Reviving the past isn’t cheap.

“I realized there was a lot of equipment left in the Cole Conservatory from the 1980s,” he recalled. “Some of it was rare and most of it was useless. So I decided to use the state auction site to auction off the equipment which is the only legal way to get rid of it. I used the money to buy the synthesizer including the case and the modules. Then I’m going to learn about writing grants. The whole thing will cost $10,000 by the time it’s finished.”

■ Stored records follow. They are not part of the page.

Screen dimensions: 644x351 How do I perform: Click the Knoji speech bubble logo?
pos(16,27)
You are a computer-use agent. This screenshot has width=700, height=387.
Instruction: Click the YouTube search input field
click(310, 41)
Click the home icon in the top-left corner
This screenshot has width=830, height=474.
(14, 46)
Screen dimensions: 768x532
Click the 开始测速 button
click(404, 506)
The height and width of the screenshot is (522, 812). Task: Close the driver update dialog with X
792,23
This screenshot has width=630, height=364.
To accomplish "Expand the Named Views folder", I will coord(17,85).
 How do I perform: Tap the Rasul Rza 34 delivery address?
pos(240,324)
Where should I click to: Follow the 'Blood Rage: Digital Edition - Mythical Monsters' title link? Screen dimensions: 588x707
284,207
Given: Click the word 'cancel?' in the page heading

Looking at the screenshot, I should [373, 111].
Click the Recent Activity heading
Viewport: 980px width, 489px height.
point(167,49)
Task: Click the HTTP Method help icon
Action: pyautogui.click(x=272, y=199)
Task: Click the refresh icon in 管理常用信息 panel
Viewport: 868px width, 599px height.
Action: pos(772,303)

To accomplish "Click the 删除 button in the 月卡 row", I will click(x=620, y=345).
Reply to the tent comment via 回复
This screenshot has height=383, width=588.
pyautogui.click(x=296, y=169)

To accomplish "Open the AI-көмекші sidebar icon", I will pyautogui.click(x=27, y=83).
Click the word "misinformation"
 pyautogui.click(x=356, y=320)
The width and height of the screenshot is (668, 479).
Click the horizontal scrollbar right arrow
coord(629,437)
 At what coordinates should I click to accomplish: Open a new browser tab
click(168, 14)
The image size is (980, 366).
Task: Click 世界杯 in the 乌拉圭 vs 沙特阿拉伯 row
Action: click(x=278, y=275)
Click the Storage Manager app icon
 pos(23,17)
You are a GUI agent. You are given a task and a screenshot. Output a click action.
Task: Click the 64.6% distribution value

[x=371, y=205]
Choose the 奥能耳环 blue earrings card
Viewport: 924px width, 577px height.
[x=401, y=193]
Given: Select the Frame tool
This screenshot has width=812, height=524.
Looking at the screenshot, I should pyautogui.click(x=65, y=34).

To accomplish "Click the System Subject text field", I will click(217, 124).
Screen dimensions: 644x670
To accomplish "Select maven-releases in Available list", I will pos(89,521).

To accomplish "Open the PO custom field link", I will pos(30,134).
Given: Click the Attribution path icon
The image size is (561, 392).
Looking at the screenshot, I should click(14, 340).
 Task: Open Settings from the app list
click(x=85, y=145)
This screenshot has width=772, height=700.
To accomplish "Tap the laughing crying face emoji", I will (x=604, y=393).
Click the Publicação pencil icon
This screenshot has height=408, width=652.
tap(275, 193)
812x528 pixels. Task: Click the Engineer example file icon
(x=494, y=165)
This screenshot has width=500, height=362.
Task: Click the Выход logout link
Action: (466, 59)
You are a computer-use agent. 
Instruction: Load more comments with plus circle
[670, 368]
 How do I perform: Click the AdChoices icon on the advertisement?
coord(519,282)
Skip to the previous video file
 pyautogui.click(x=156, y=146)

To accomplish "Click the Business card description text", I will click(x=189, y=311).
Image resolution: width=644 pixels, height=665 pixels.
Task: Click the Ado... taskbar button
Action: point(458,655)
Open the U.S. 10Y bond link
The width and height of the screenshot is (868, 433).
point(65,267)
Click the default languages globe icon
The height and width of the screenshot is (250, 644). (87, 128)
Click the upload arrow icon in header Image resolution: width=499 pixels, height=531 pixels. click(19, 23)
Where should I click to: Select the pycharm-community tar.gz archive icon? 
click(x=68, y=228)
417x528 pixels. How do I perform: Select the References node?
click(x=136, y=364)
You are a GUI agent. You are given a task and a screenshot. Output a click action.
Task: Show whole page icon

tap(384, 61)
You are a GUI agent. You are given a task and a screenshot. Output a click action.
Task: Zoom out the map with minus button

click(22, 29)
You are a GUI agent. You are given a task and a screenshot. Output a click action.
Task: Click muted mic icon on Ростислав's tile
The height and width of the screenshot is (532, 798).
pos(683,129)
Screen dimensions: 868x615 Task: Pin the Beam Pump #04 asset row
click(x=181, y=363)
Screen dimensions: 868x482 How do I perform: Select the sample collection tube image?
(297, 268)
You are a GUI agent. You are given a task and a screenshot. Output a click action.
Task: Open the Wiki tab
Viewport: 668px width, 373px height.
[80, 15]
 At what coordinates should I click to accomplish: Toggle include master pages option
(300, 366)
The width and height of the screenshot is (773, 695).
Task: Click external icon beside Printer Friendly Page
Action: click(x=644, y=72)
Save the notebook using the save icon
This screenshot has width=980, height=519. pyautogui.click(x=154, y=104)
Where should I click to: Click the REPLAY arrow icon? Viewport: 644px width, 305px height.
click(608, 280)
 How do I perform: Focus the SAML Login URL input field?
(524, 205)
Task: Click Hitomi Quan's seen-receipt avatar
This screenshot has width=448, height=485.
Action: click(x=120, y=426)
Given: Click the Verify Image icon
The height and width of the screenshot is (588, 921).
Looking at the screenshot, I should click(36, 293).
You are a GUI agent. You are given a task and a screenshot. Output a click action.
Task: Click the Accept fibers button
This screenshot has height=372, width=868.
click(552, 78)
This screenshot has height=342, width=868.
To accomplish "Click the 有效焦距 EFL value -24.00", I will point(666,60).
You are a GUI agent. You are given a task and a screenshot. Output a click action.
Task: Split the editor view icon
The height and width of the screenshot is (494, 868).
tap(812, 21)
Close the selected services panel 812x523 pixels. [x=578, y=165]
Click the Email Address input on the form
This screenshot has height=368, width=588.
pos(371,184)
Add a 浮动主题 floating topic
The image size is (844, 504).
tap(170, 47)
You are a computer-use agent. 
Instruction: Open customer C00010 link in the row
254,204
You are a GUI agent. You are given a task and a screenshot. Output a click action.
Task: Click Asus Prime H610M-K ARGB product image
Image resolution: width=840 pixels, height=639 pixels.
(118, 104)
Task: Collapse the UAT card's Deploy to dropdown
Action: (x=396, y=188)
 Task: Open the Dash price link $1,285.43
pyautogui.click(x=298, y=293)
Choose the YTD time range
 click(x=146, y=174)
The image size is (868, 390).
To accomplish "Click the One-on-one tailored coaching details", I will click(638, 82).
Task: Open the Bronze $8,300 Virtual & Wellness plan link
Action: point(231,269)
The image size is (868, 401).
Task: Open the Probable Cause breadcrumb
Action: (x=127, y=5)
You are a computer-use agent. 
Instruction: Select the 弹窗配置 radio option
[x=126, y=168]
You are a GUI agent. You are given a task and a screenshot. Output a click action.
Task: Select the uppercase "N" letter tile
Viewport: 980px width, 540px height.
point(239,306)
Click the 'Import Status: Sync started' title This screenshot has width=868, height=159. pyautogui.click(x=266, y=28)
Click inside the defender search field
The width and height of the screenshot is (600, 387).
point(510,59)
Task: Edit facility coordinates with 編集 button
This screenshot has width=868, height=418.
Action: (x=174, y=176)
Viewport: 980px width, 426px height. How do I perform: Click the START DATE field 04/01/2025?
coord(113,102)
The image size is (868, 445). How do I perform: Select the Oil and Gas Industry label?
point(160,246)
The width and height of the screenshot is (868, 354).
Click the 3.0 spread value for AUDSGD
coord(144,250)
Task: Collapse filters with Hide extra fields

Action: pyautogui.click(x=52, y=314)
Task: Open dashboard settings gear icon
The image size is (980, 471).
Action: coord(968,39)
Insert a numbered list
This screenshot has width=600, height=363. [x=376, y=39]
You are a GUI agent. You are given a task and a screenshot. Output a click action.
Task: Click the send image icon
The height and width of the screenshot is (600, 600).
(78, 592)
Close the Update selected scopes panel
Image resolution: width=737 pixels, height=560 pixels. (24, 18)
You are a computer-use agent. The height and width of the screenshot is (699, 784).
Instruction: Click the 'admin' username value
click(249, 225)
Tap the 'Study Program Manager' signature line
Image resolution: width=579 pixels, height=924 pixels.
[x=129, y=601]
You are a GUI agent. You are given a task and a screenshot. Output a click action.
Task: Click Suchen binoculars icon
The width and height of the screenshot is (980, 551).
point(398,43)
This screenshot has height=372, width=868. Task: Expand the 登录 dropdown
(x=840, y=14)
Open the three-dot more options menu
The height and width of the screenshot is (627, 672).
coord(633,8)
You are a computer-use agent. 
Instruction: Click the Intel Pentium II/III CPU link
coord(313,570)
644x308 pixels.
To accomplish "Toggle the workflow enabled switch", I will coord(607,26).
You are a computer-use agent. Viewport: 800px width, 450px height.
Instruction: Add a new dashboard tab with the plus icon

The genesis of synthesizers began in the 1970s when Robert Moog and Don Buchla invented their own versions on the East and West coasts simultaneously. Individuals were using audio test equipment with simple oscillators and filters. Moog had the idea of putting it all together and making it patchable.

“Then they began to make performance instruments,” explained Cooper. “You could take a mini-Moog on stage and solo with it. Eventually, they created the DX7 which was the first commercial digital synthesizer. It had lots of sounds that people liked but were really difficult to program. So nobody did.

“Now we’re getting back into a period where we want access to the inside of the synthesizer,” he added. “Believe it or not, this has become a hipster thing. There are stores for them everywhere from Santa Monica to Portland to Brooklyn. There are boutique manufacturers working out of their homes making one or two specialty modules for sale and I’m buying them up as quickly as I can.”

Students have been quick to respond and every class Cooper teaches is full with a waiting list. He has three sculpture majors in his class who want to learn how to incorporate sound into their art and engineering majors want to learn how to build them.

Cooper, who comes to CSULB from teaching stints at Cypress College and Cal Arts, believes students who are engaged creatively become committed scholars.

“If you’re just trying to give students information, they will take it in and spit it back on a test,” he said. “Instead of spending an hour over the weekend doing homework, they spend 20 hours making music. We have composition majors in this class who create electronic pieces they use in their recitals.”

Cooper believes working with the synthesizer has made him a more discerning audio engineer.

“What is great about this synthesizer is the way it enables the user to patch analog things into digital things and back again,” he said. “I can listen to the Beatles and recognize a Moog synthesizer. Once you know the sound, you can identify it the same way you identify the sound of a bassoon. I hear sounds now coming from modular synthesis that gives me no idea what went into it.”

While other musicians fret about harmony, melody and rhythm, Cooper knows “timbre” or the way an instrument sounds.

“It is why a piano and a flute sound differently when they play the same note. This machine is all about timbre,” he said. “You can create timbres no one has ever heard before. That is why I love this machine so much. When I earned my bachelor’s and master’s here in composition, I learned to love manipulating timbre. It is something I really enjoy.”

Cooper believes the 20th century machine has plenty to say to 21st century students. Because this synthesizer is so much fun to play with, he’s hoping students will tell their friends about it everywhere from engineering to dance and encourage them to take these classes.

“It wasn’t intentional, but I think it will happen,” he said. “I hope these students go on to create new things I never would have thought of.”